Referindo-se a um conjunto de eventos –  os espetáculos “Mariana Pineda” e “Vigésimo Oitavo” e a exposição “Fernando Taborda, artesão de histórias num palco de palavras” – a congregarem-se nesta altura em que a Bonifrates celebra mais um aniversário, João Paulo Janicas diz que, chamando a atenção parta o trabalho da Bonifrates, “não deixam de ser, na verdade, uma coincidência, ainda que feliz”, neste 38.º aniversário da cooperativa.

Com a exposição de “memória e afeto” a Fernando Taborda, quando passa praticamente um ano sobre a morte do ator que deixou uma marca profunda no percurso da Bonifrates, patente na Casa Municipal da Cultura de Coimbra, a partir de final de fevereiro, início de março, “Vigésimo Oitavo”, pela Bonifrates Júnior, estará de novo em cena, agora no teatro-estúdio da cooperativa, depois de ter estreado na última Semana Cultural da Universidade de Coimbra e ter voltado a apresentar-se, em duas sessões esgotadas, a 19 e 20 de janeiro, na Black Box do Convento São Francisco.

“Vigésimo Oitavo”, um espetáculo em que a Bonifrates aposta com os seus mais jovens atores no tema da educação, da escola e do direito à escola – daí o título –, irá então  regressar ao palco com uma versão “mais teatral”, embora a versão inicial possa ser apresentada noutros locais, o que vai acontecer já a 14 de abril, em Arganil, no âmbito de um colóquio.

__DADOS DISPONÍVEIS__.
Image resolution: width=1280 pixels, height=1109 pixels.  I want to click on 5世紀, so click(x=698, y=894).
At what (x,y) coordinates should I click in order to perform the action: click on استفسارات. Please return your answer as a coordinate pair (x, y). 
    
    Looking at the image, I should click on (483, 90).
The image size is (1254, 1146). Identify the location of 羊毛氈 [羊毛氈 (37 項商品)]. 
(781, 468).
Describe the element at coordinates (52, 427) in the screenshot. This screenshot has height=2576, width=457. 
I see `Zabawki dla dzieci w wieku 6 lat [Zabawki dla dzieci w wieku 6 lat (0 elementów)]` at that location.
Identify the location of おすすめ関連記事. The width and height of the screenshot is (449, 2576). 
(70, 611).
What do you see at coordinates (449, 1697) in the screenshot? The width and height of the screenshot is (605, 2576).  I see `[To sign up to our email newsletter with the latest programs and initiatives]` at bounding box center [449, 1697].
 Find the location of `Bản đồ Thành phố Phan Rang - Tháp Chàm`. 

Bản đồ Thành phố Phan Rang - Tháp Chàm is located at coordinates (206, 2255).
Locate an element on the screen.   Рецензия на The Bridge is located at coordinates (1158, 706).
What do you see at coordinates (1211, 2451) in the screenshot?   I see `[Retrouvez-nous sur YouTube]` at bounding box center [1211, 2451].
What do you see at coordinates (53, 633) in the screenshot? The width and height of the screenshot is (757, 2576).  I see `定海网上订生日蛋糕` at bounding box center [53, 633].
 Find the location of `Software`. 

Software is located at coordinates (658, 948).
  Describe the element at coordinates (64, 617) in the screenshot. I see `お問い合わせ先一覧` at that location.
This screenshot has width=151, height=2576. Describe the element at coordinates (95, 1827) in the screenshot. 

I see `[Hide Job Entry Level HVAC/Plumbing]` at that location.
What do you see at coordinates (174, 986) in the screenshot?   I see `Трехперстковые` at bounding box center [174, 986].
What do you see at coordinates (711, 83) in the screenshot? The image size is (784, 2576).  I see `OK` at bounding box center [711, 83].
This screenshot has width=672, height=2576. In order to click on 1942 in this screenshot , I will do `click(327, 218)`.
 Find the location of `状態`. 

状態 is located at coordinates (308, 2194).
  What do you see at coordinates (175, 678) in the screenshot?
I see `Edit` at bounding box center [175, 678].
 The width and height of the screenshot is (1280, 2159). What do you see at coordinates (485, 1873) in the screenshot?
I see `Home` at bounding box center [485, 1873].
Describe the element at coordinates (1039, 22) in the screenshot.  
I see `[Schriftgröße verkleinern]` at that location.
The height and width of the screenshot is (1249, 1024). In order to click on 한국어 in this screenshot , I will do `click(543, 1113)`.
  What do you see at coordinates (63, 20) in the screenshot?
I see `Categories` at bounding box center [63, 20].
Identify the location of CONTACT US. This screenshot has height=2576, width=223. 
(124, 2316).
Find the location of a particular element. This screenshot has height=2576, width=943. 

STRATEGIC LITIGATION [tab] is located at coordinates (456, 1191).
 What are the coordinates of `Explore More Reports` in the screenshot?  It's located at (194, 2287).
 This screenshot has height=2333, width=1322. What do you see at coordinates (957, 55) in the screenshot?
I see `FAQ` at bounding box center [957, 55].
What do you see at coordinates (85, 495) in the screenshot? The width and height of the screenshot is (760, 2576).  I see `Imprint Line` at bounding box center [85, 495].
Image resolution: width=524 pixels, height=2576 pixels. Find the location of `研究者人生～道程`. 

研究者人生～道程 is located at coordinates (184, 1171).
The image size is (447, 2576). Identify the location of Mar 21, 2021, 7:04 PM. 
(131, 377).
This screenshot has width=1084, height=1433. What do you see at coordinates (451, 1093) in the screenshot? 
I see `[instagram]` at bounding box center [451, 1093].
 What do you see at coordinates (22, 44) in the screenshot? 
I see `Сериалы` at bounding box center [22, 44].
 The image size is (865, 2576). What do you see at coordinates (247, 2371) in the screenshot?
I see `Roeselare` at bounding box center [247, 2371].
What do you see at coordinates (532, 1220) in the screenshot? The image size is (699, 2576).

__OBJETIVO DA TAREFA__.
Responda, a partir do excerto sobre a Bonifrates, às seguintes perguntas:
(a) Que aniversário da cooperativa se assinala?
(b) Onde estará patente a exposição dedicada a Fernando Taborda?
(c) Em que data e em que localidade será apresentada a versão inicial de "Vigésimo Oitavo"?

__A SUA RESPOSTA__.
(a) O 38.º aniversário.
(b) Na Casa Municipal da Cultura de Coimbra.
(c) A 14 de abril, em Arganil.